A l’échelle nationale, les associations d’élus et notamment l’AMF se sont prononcées contre l’ouverture des établissements. Les arrêtés municipaux d’interdiction se multiplient dans l’Hexagone.
36 communes de l'agglomération Lens-Liévin du Pas-de-Calais ont annoncé que les portes des 180 écoles resteront toutes closes. 329 maires d’Île-de-France ont signé un courrier adressé au président de la République dénonçant un déconfinement « à marche forcée » et demandant que la date de la rentrée scolaire soit repoussée.
Les élus exigent aujourd’hui du gouvernement un protocole national d’organisation de réouverture des écoles qui soit harmonisé avec l'ensemble des communes ainsi qu’un guide de bonnes pratiques.

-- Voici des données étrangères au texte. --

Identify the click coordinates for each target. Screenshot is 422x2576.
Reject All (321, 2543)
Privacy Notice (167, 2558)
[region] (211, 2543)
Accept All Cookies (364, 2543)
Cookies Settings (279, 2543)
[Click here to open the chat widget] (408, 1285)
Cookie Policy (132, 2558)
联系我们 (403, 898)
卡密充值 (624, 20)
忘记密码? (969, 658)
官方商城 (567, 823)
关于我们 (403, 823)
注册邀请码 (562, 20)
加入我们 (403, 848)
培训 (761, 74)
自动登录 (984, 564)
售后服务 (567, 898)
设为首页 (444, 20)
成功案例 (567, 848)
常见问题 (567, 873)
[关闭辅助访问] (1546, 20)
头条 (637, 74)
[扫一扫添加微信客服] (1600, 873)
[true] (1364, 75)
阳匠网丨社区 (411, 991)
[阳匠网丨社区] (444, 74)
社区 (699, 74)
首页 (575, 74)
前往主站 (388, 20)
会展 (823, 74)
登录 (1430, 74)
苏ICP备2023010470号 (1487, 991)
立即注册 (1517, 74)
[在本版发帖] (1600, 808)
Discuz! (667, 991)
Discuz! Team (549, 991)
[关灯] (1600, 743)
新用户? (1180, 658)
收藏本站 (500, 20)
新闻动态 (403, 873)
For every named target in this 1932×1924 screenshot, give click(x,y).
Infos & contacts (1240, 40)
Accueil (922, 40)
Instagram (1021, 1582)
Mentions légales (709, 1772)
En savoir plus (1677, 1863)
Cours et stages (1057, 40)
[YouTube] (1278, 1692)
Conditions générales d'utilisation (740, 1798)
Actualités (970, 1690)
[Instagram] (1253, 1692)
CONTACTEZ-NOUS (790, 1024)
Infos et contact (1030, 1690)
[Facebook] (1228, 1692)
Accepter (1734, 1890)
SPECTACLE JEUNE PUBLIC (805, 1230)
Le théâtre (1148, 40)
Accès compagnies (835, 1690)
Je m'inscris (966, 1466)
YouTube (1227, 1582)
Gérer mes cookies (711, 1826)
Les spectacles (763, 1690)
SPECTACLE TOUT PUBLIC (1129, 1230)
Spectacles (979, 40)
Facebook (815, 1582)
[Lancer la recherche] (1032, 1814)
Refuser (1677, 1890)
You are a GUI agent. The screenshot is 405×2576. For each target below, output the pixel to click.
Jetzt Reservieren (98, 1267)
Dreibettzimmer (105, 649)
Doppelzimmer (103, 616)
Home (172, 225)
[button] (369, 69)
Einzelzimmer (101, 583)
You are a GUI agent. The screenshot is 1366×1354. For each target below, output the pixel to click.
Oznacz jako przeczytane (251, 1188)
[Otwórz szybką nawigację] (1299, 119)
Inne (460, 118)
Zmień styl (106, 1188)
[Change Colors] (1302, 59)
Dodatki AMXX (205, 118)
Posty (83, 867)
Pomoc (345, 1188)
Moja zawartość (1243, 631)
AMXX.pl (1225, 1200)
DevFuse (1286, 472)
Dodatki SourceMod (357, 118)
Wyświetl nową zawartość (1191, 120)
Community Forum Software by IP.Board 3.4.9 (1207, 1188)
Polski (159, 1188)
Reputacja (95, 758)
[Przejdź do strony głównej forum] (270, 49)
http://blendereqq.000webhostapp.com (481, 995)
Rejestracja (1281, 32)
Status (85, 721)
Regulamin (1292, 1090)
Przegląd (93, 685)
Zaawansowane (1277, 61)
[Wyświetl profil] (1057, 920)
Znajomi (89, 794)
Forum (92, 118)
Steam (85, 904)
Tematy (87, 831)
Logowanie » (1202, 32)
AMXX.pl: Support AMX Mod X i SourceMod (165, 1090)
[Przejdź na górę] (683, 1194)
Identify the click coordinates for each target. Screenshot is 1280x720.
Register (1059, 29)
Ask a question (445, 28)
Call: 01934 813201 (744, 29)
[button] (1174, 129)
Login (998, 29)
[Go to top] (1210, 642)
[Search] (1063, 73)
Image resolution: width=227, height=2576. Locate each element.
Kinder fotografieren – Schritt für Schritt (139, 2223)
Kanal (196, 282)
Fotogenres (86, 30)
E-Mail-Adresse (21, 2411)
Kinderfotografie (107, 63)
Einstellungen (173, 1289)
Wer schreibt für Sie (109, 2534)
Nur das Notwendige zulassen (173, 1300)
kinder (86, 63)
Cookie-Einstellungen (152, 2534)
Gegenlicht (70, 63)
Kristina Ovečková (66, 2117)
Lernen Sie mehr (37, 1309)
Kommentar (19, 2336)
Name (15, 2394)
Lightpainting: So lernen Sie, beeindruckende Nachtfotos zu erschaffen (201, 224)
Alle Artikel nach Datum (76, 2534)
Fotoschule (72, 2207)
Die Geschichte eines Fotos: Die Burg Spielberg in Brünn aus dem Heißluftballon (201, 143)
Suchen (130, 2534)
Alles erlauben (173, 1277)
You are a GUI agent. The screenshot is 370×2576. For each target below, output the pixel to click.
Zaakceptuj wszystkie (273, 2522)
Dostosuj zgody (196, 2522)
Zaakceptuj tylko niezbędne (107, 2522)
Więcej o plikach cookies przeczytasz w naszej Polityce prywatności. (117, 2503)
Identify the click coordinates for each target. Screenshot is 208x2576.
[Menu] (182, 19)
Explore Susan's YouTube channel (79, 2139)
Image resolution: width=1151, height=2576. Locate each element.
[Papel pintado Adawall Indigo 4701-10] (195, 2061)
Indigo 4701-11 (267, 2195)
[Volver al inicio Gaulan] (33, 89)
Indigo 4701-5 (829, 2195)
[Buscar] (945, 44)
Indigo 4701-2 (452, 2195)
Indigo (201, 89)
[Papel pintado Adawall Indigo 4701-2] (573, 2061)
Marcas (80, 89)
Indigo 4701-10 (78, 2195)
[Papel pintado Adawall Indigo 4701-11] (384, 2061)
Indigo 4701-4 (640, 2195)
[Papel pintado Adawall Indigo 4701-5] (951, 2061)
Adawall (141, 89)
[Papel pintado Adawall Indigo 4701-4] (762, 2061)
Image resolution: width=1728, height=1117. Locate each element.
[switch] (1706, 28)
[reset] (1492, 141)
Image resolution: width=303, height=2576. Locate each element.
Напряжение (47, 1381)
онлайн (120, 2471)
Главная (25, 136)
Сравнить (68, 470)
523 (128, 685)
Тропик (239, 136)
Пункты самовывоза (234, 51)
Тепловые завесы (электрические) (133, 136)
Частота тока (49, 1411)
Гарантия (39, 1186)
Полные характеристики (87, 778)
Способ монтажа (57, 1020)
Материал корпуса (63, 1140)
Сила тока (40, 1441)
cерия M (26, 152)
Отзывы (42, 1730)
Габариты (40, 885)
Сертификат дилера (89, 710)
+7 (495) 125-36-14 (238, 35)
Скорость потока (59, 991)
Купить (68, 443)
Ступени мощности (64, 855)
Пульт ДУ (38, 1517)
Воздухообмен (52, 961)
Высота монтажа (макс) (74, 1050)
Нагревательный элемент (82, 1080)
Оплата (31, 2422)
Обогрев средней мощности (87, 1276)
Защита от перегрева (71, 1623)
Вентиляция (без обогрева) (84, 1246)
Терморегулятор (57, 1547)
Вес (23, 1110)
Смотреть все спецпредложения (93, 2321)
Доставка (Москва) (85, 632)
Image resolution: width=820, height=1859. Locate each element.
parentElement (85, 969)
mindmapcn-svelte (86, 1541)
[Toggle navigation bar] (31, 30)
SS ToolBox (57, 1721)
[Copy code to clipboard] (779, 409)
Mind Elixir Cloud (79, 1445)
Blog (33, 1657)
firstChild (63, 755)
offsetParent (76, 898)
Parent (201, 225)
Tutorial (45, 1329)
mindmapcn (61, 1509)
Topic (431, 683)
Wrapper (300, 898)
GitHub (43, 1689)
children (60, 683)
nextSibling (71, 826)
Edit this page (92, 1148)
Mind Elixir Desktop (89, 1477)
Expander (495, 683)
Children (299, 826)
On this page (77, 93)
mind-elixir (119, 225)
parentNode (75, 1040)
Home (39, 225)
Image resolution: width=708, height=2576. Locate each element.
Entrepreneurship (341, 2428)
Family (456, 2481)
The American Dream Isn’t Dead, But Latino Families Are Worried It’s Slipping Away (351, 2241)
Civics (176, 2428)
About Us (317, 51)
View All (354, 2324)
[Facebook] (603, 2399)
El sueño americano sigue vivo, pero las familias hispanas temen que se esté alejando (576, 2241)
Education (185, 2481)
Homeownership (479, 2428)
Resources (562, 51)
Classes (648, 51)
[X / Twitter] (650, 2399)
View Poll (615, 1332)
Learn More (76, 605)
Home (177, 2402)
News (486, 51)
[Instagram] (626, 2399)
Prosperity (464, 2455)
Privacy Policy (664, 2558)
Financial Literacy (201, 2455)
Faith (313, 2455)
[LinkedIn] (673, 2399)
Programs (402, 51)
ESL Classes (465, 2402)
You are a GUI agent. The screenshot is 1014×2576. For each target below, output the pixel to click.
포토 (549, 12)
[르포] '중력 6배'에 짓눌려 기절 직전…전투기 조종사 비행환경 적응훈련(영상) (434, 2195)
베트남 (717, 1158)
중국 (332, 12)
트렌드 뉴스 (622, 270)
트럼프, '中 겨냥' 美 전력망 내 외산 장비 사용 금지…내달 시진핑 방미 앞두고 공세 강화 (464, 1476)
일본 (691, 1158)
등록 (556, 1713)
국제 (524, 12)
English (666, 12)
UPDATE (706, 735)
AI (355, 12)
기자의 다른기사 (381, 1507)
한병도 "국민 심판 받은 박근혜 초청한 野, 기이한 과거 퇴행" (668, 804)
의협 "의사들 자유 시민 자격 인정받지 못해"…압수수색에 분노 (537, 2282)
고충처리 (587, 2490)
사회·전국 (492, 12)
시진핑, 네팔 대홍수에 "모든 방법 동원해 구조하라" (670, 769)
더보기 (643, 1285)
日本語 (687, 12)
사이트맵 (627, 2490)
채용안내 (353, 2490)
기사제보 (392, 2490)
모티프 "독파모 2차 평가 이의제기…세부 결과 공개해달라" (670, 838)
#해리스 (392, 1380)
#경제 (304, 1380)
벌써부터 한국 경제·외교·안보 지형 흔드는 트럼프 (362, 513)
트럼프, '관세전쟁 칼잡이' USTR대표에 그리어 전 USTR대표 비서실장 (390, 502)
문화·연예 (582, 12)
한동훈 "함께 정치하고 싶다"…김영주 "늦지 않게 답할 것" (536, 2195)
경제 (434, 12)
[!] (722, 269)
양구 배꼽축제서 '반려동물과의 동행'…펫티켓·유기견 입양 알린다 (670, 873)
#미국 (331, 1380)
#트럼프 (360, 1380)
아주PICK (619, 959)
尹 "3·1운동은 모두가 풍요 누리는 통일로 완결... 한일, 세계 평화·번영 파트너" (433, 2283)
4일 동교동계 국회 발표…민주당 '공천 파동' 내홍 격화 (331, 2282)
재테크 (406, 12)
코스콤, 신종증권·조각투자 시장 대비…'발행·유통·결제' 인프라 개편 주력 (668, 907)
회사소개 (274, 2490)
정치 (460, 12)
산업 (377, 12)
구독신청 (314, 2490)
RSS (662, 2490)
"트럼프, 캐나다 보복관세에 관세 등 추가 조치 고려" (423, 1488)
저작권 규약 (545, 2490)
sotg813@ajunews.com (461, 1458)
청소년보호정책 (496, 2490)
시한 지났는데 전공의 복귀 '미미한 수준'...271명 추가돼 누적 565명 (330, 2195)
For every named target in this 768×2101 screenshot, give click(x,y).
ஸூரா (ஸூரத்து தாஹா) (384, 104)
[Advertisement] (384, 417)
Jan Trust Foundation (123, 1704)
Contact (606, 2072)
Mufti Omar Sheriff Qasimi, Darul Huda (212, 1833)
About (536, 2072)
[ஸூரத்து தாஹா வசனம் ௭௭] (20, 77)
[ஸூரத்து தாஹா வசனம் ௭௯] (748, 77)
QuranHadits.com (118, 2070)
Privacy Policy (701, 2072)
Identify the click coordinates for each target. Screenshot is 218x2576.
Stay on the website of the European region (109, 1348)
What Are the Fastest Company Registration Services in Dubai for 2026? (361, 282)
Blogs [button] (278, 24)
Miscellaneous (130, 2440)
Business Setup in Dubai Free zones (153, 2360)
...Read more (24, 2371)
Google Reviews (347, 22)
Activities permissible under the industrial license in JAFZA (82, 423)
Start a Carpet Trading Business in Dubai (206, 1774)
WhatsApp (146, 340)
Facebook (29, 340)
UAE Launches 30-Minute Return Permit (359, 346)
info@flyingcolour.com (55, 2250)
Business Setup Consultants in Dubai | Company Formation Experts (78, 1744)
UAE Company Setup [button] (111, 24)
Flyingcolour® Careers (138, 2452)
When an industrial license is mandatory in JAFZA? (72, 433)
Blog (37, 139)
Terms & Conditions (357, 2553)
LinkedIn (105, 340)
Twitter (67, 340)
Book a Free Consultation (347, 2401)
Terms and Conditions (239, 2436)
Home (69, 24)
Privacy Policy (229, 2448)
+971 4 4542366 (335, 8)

Je me joins à ces requêtes pensant aussi que ces outils sont fondamentaux pour assurer sereinement la reprise.
Le Premier Ministre, Édouard Philippe a annoncé la semaine dernière une plus grande souplesse pour les départements selon qu’ils soient classés « vert », « orange » ou « rouge ».
Au-delà de l’octroi d’une plus grande marge de manœuvre, se pose la question de la capacité d’action et du cadre législatif des édiles. En effet, qu’en est-il de leur responsabilité pénale vis-à-vis des citoyens en cas d’incident ?
Ce contexte nouveau et inédit, ne pèsera-t-il pas sur leurs décisions ? Sur les rapports élus/administrés ? Et plus généralement sur la cohésion au sein des villes ? Qu’adviendrait-il de la protection judiciaire des chefs d’établissements durant cet état d’urgence sanitaire ? Ce sont là des questions pour lesquelles les réponses demeurent encore en suspens.
Nos voisins s’inscrivent dans la même lignée. Mes homologues de Martinique et de Guyane ont récemment fait savoir que les lycées et collèges resteraient fermés. Les écoles maternelles et élémentaires reprendront quant à elles, en septembre 2020 conformément à la position que partagent l'Association des Maires de la Martinique et celle de Guyane.
À l’échelle de notre archipel, cette décision doit être collective. C’est la raison pour laquelle, la CTAP de ce matin est exceptionnelle. Un format inédit avec la participation, ainsi que je l’ai souhaité, des syndicats d’enseignants et des représentants des fédérations de parents d’élèves.
Dans ce processus de discussion, il est primordial que les décisions finales soient l’émanation du plus grand nombre et des premiers concernés.
Les députés et les sénateurs ont également proposé au Recteur d’académie lors de la dernière conférence, de réunir le Conseil de l’Éducation Nationale, instance privilégiée de concertation de ces acteurs. Chacun d’entre eux doit être consulté : syndicats d’enseignants, parents d’élèves, rectorat, personnels communaux, élus.
Les maires guadeloupéens sont pour leur part, unanimes à exprimer leur inquiétude s’agissant du 11 mai. Nous avons eu l’occasion d’en débattre longuement au cours des dernières CTAP.
Les scénarios présentés par le Ministère de l’Éducation Nationale et relayés par les services du Rectorat ne sont pas parvenus à rassurer. Pour cause, l’impréparation des personnels, le peu de moyens matériels alloués aux collectivités figurent parmi les arguments des responsables politiques qui estiment que les conditions sanitaires et les règles d’hygiène ne sont pour l’instant pas réunies.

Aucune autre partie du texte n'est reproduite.